What you will do: Your copy should match the records below word for word and contain no pictures.
━━ Records for processing ━━
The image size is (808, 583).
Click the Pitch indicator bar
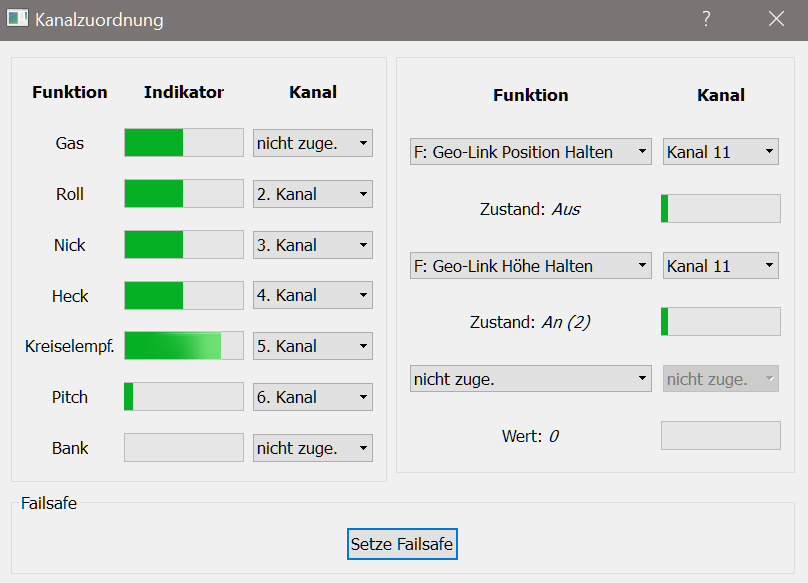point(183,397)
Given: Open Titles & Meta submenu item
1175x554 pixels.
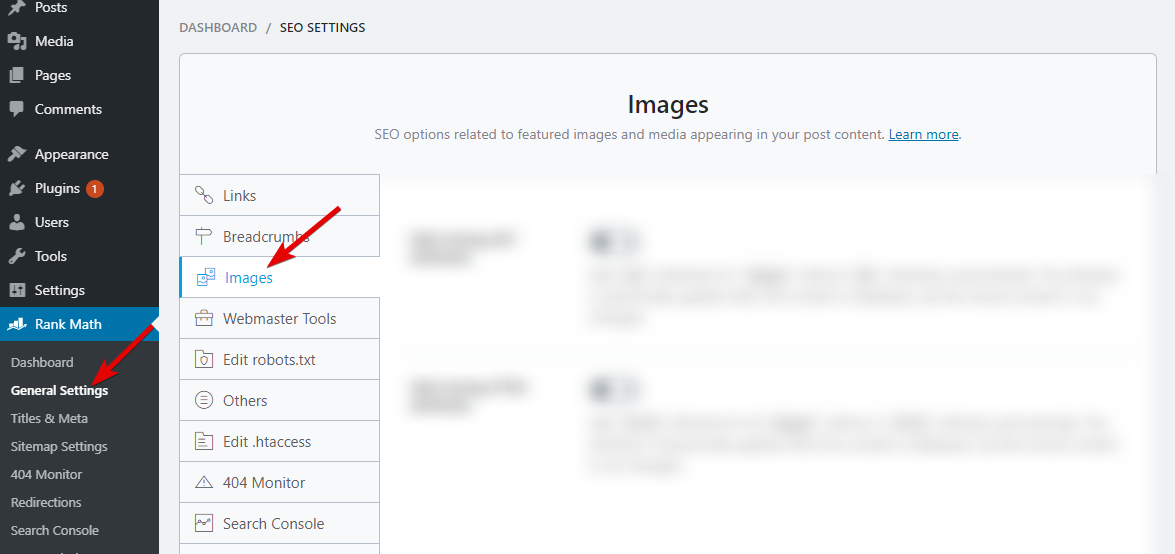Looking at the screenshot, I should [49, 418].
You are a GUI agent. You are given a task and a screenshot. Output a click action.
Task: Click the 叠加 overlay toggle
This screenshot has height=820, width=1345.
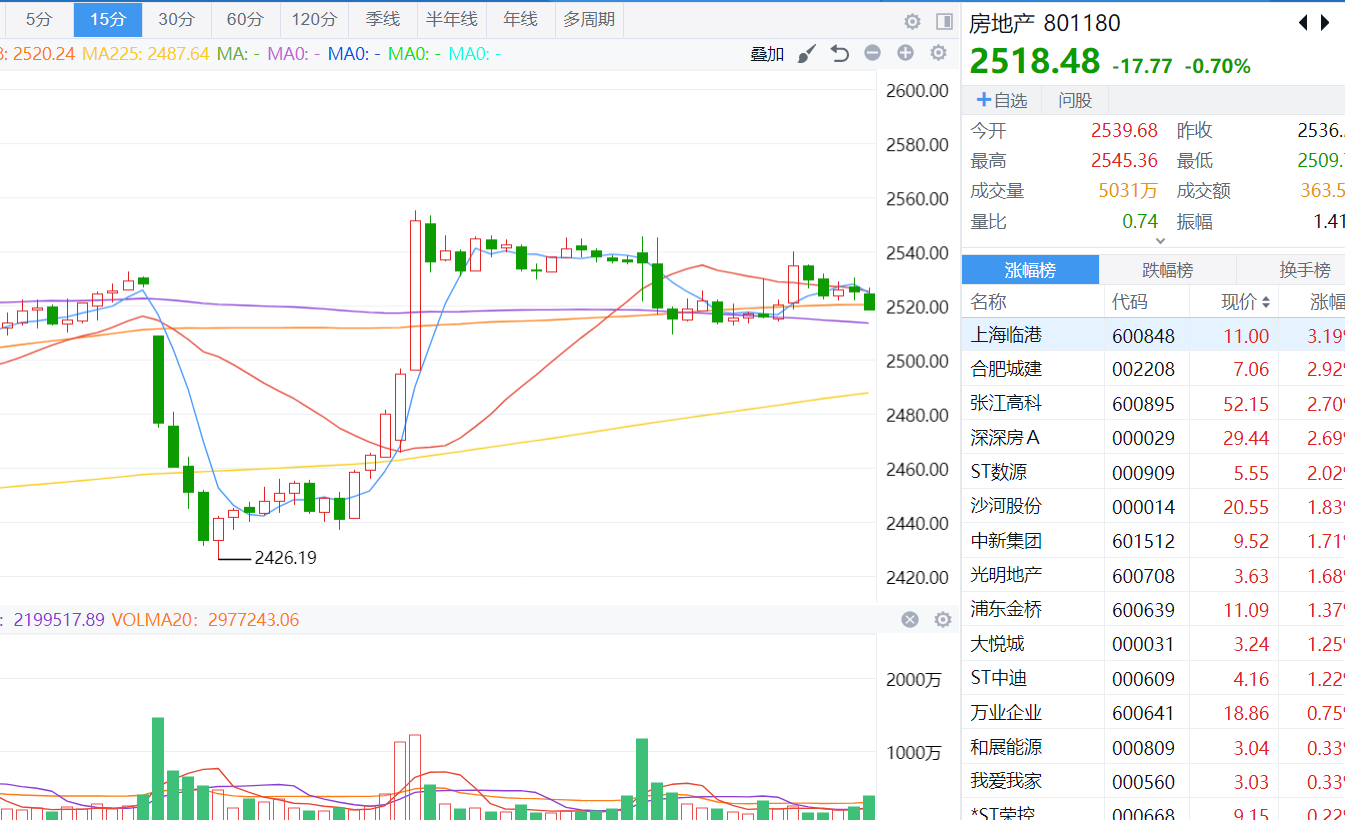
━━━
Output for this exercise:
The image size is (808, 583).
Click the Pitch indicator bar
point(183,397)
Given: Open Titles & Meta submenu item
1175x554 pixels.
Looking at the screenshot, I should [49, 418].
You are a GUI agent. You are given a task and a screenshot. Output a click action.
Task: Click the 叠加 overlay toggle
This screenshot has height=820, width=1345.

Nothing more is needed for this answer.